What to work on: Every word of the data below has to be copied faithfully.

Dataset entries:
=-=-=-=-=
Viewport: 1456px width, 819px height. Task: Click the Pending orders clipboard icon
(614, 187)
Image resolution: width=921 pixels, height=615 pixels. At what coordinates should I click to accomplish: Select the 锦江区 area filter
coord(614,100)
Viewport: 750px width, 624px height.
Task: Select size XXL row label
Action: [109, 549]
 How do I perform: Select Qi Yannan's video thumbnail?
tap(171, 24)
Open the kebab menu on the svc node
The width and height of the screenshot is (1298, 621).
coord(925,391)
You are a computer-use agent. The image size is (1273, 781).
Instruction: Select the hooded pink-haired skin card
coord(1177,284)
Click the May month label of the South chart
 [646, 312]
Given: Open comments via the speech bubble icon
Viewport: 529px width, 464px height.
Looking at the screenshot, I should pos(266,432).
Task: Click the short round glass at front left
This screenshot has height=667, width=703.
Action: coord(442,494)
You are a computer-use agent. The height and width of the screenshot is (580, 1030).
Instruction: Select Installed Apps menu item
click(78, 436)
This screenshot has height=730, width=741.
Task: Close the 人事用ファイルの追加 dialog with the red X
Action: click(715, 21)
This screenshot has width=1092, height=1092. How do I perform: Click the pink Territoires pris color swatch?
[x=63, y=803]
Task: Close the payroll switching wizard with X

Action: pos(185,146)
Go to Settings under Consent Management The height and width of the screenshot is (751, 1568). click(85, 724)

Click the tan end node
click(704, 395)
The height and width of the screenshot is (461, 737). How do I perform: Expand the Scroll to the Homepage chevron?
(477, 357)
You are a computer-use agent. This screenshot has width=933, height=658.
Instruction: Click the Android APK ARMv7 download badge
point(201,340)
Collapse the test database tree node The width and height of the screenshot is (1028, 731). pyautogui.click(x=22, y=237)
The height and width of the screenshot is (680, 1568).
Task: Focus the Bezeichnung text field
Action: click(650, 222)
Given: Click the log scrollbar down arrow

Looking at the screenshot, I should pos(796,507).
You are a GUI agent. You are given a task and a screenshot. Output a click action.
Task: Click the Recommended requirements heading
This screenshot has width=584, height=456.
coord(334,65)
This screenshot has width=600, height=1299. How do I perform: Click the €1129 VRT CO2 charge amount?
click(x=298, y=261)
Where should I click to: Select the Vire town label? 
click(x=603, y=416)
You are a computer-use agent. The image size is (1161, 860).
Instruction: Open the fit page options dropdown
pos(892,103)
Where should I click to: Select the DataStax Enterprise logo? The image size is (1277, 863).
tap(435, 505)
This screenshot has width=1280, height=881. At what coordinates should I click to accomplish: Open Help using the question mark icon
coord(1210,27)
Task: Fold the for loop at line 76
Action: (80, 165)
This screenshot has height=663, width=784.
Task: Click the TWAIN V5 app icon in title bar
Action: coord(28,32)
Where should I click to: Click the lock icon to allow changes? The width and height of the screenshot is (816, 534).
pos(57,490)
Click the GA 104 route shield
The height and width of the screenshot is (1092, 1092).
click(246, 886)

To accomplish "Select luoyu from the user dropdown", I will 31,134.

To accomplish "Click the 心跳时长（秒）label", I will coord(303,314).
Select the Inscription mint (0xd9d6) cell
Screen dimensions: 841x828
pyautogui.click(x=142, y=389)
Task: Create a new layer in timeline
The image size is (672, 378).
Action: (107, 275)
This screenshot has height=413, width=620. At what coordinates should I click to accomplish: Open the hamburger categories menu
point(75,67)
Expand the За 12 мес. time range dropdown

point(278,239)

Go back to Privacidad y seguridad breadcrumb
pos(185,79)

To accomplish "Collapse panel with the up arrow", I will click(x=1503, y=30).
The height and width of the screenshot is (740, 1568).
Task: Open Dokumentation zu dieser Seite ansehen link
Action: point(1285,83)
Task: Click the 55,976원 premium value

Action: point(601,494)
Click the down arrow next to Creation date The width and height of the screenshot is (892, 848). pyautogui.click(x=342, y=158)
=-=-=-=-=
Answer space:
Viewport: 1456px width, 819px height. Task: Click the Pending orders clipboard icon
(614, 187)
Image resolution: width=921 pixels, height=615 pixels. At what coordinates should I click to accomplish: Select the 锦江区 area filter
coord(614,100)
Viewport: 750px width, 624px height.
Task: Select size XXL row label
Action: [109, 549]
 How do I perform: Select Qi Yannan's video thumbnail?
tap(171, 24)
Open the kebab menu on the svc node
The width and height of the screenshot is (1298, 621).
coord(925,391)
You are a computer-use agent. The image size is (1273, 781).
Instruction: Select the hooded pink-haired skin card
coord(1177,284)
Click the May month label of the South chart
 [646, 312]
Given: Open comments via the speech bubble icon
Viewport: 529px width, 464px height.
Looking at the screenshot, I should pos(266,432).
Task: Click the short round glass at front left
This screenshot has height=667, width=703.
Action: coord(442,494)
You are a computer-use agent. The height and width of the screenshot is (580, 1030).
Instruction: Select Installed Apps menu item
click(78, 436)
This screenshot has height=730, width=741.
Task: Close the 人事用ファイルの追加 dialog with the red X
Action: click(715, 21)
This screenshot has width=1092, height=1092. How do I perform: Click the pink Territoires pris color swatch?
[x=63, y=803]
Task: Close the payroll switching wizard with X

Action: pos(185,146)
Go to Settings under Consent Management The height and width of the screenshot is (751, 1568). click(85, 724)

Click the tan end node
click(704, 395)
The height and width of the screenshot is (461, 737). How do I perform: Expand the Scroll to the Homepage chevron?
(477, 357)
You are a computer-use agent. This screenshot has width=933, height=658.
Instruction: Click the Android APK ARMv7 download badge
point(201,340)
Collapse the test database tree node The width and height of the screenshot is (1028, 731). pyautogui.click(x=22, y=237)
The height and width of the screenshot is (680, 1568).
Task: Focus the Bezeichnung text field
Action: click(650, 222)
Given: Click the log scrollbar down arrow

Looking at the screenshot, I should pos(796,507).
You are a GUI agent. You are given a task and a screenshot. Output a click action.
Task: Click the Recommended requirements heading
This screenshot has width=584, height=456.
coord(334,65)
This screenshot has width=600, height=1299. How do I perform: Click the €1129 VRT CO2 charge amount?
click(x=298, y=261)
Where should I click to: Select the Vire town label? 
click(x=603, y=416)
You are a computer-use agent. The image size is (1161, 860).
Instruction: Open the fit page options dropdown
pos(892,103)
Where should I click to: Select the DataStax Enterprise logo? The image size is (1277, 863).
tap(435, 505)
This screenshot has width=1280, height=881. At what coordinates should I click to accomplish: Open Help using the question mark icon
coord(1210,27)
Task: Fold the for loop at line 76
Action: (80, 165)
This screenshot has height=663, width=784.
Task: Click the TWAIN V5 app icon in title bar
Action: coord(28,32)
Where should I click to: Click the lock icon to allow changes? The width and height of the screenshot is (816, 534).
pos(57,490)
Click the GA 104 route shield
The height and width of the screenshot is (1092, 1092).
click(246, 886)

To accomplish "Select luoyu from the user dropdown", I will 31,134.

To accomplish "Click the 心跳时长（秒）label", I will coord(303,314).
Select the Inscription mint (0xd9d6) cell
Screen dimensions: 841x828
pyautogui.click(x=142, y=389)
Task: Create a new layer in timeline
The image size is (672, 378).
Action: (107, 275)
This screenshot has height=413, width=620. At what coordinates should I click to accomplish: Open the hamburger categories menu
point(75,67)
Expand the За 12 мес. time range dropdown

point(278,239)

Go back to Privacidad y seguridad breadcrumb
pos(185,79)

To accomplish "Collapse panel with the up arrow", I will click(x=1503, y=30).
The height and width of the screenshot is (740, 1568).
Task: Open Dokumentation zu dieser Seite ansehen link
Action: point(1285,83)
Task: Click the 55,976원 premium value

Action: point(601,494)
Click the down arrow next to Creation date The width and height of the screenshot is (892, 848). pyautogui.click(x=342, y=158)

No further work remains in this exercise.